When you file a petition for custody or visitation in Family Court, and you go to court for the first time (the arraignment) the judge may ask you several questions including whether you want to have an attorney assigned to represent you if you cannot afford to hire an attorney. You may also be asked whether you would like your custody or visitation petition handled through mediation.
What is mediation?
Mediation – which is also called alternative dispute resolution – is what happens when the parties - with or without their lawyers - meet with a person who is trained to help the parties come to an agreement about what is best for their children without the formal court process of pre-trial conferences, trial and post-trial appeals.
What are the benefits of mediation?
The biggest benefit of mediation if it is done properly is that it allows you and the other party to be actively involved in deciding what is best for your children. Each of the parties meets with the mediator and tells the mediator what they think would be the best custody arrangement for their child(ren). The mediator then tries to get the parties to agree which generally involves compromise by both parties. Sometimes that works and sometimes it doesn’t. If it does, the court will grant an Order which includes the terms that you agreed to and you will get a written Order signed by the judge just like you would if you did not do mediation.

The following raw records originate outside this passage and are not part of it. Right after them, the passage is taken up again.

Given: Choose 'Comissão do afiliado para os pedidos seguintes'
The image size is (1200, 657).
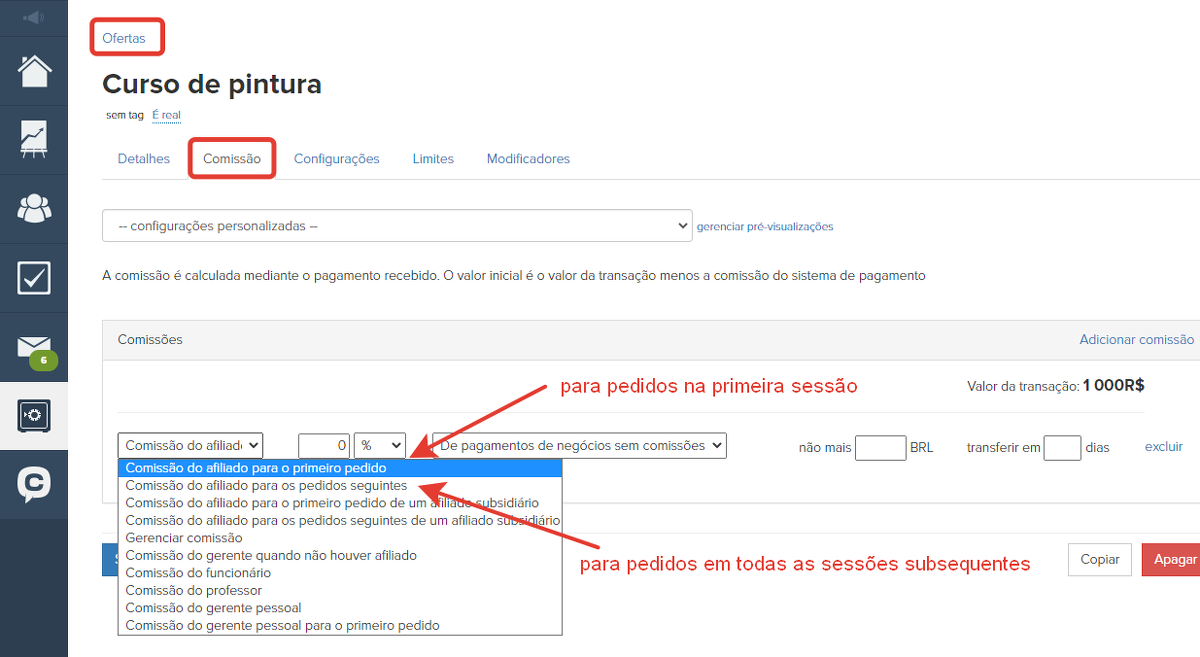Looking at the screenshot, I should pyautogui.click(x=266, y=485).
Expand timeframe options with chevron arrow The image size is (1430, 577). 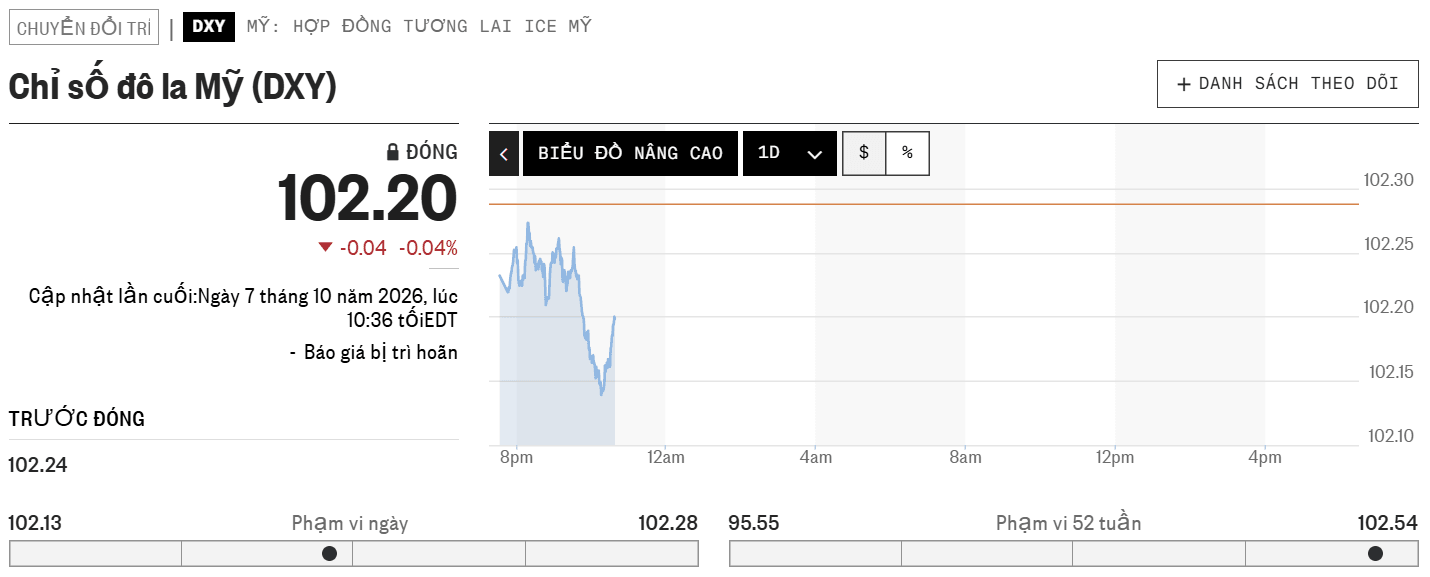tap(814, 154)
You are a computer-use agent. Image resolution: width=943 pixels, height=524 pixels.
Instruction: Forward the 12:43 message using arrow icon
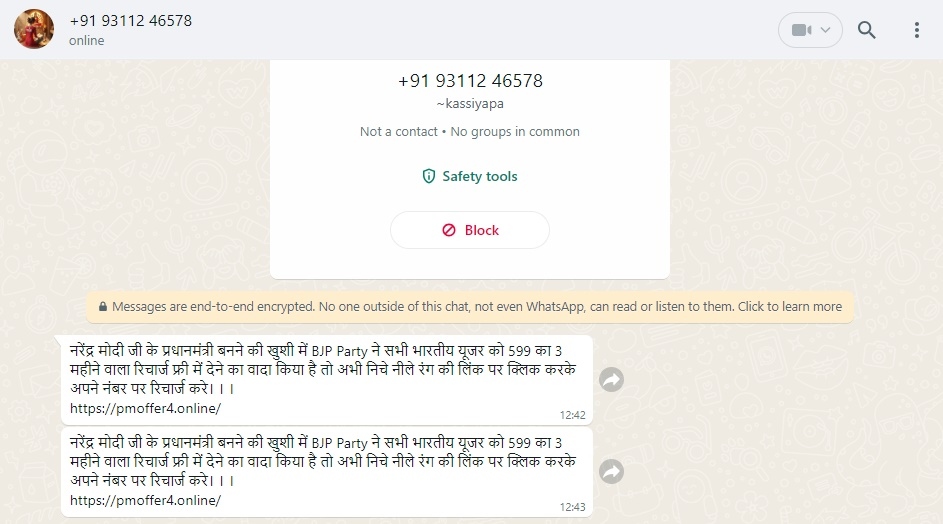(612, 472)
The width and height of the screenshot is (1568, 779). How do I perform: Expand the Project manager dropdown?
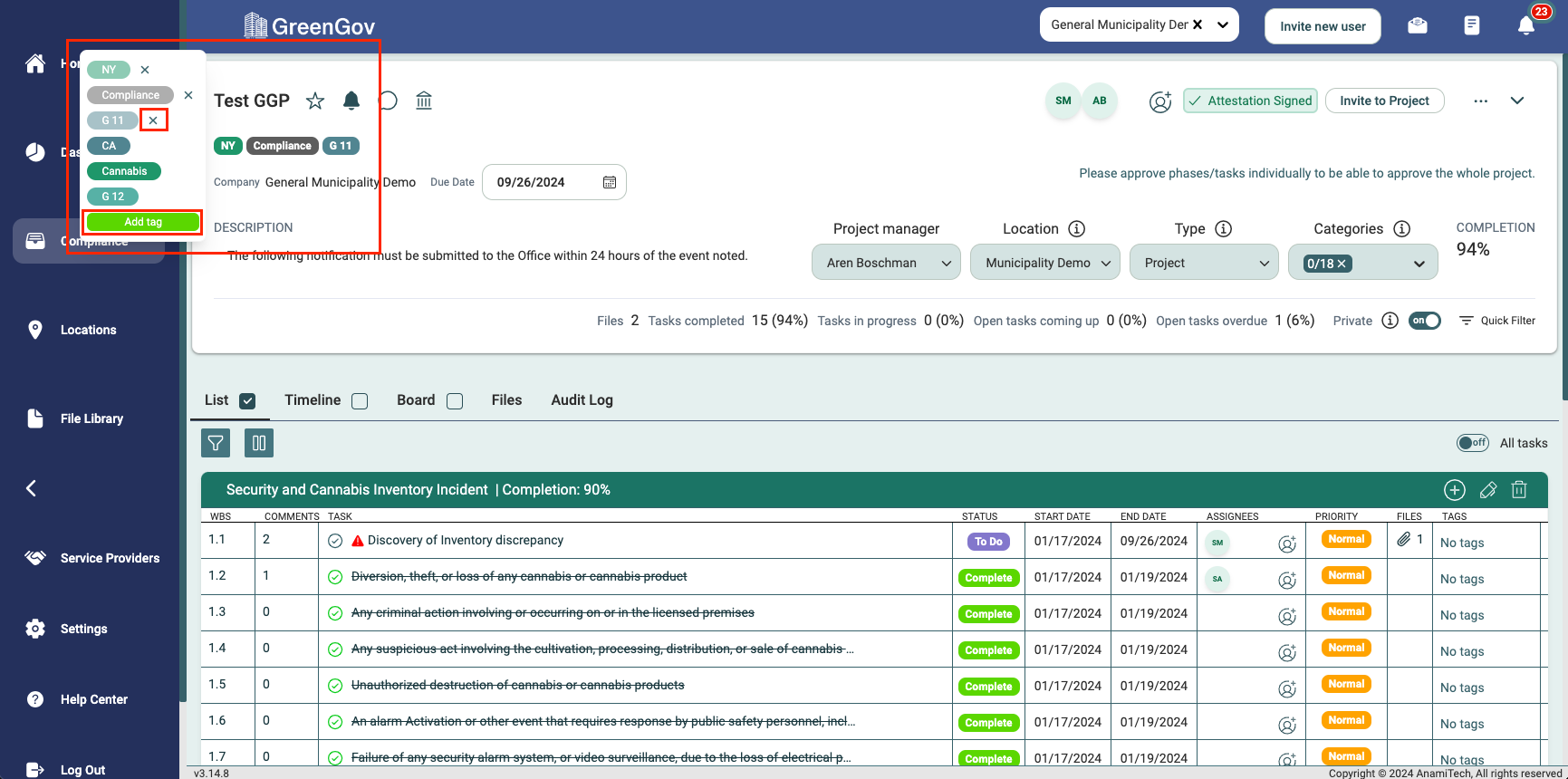coord(886,263)
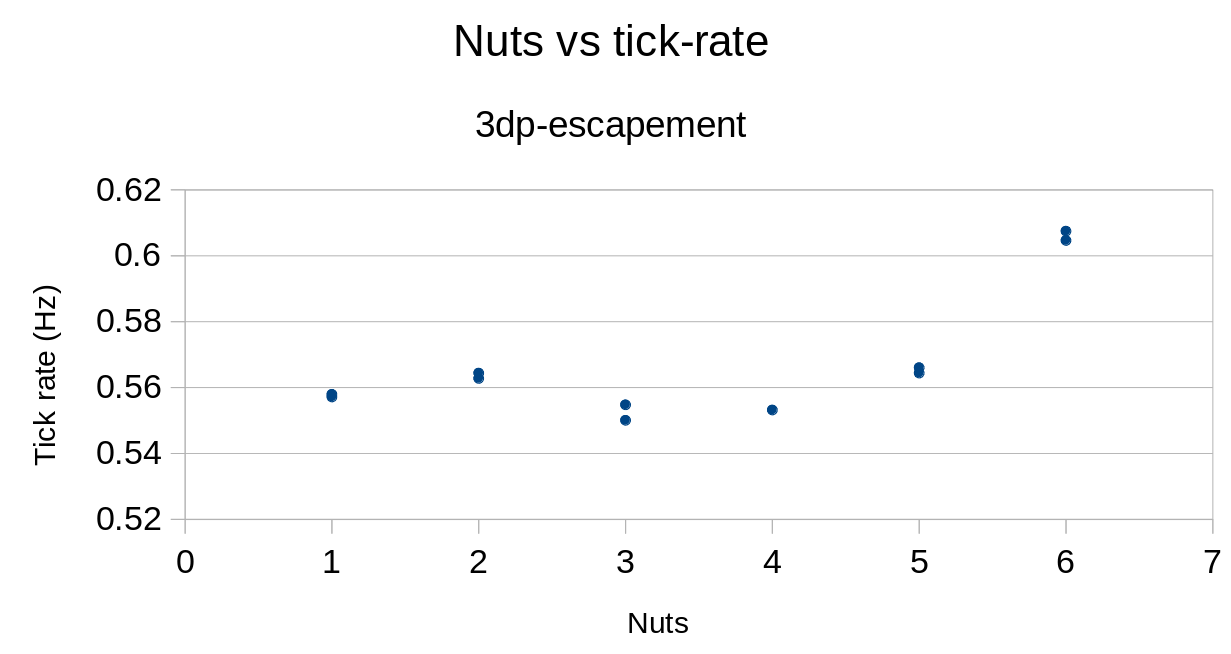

Another benefit of mediation is that it’s FAST. Whereas pre-trial conferences, trial and post-trial appeals can take months or years, mediation can be over in a single session of an hour or two.
Will the attorney for my children be involved in the mediation?
Generally not. It’s usually just you and the person you filed the petition against or who filed the petition against you and the mediator. However, your attorney should make sure you are informed about your rights and the law which would apply in your case. Often the agreement is not final until the attorneys review it.
Where does mediation take place?
In many courts, the mediator meets with you in the same building as where the court is held, except you’ll meet in a conference room rather than the courtroom.
Is mediation right for everyone?
Probably not. If the person you filed the petition against – or who filed the petition against you – was violent towards you or threatened you or “put you down” in front of the child(ren) during your relationship, then you may not want to be involved in mediation if you think the person who was abusive towards you will try to force you or manipulate you into accepting something you don’t want to accept. A trained mediator should be able to tell when that’s happening and stop it from happening, but if it’s not obvious, they may not realize it’s happening.
Mediation may not be right for you if the person who filed the petition against you is not a parent of your child(ren) and is asking for custody or visitation for the first time . Since a non-parent – such as the child’s grandparent the child’s aunt or the child’s uncle who files a petition for custody against you must show that there are “extraordinary circumstances” to get custody, you will be giving up your rights if you agree to custody without the other side proving there are extraordinary circumstances. You may want to negotiate an agreement through family counseling, but NOT agree to it being a court order.
Also, if you agree to the Order – whether in mediation or in a court proceeding – you do not have grounds to appeal.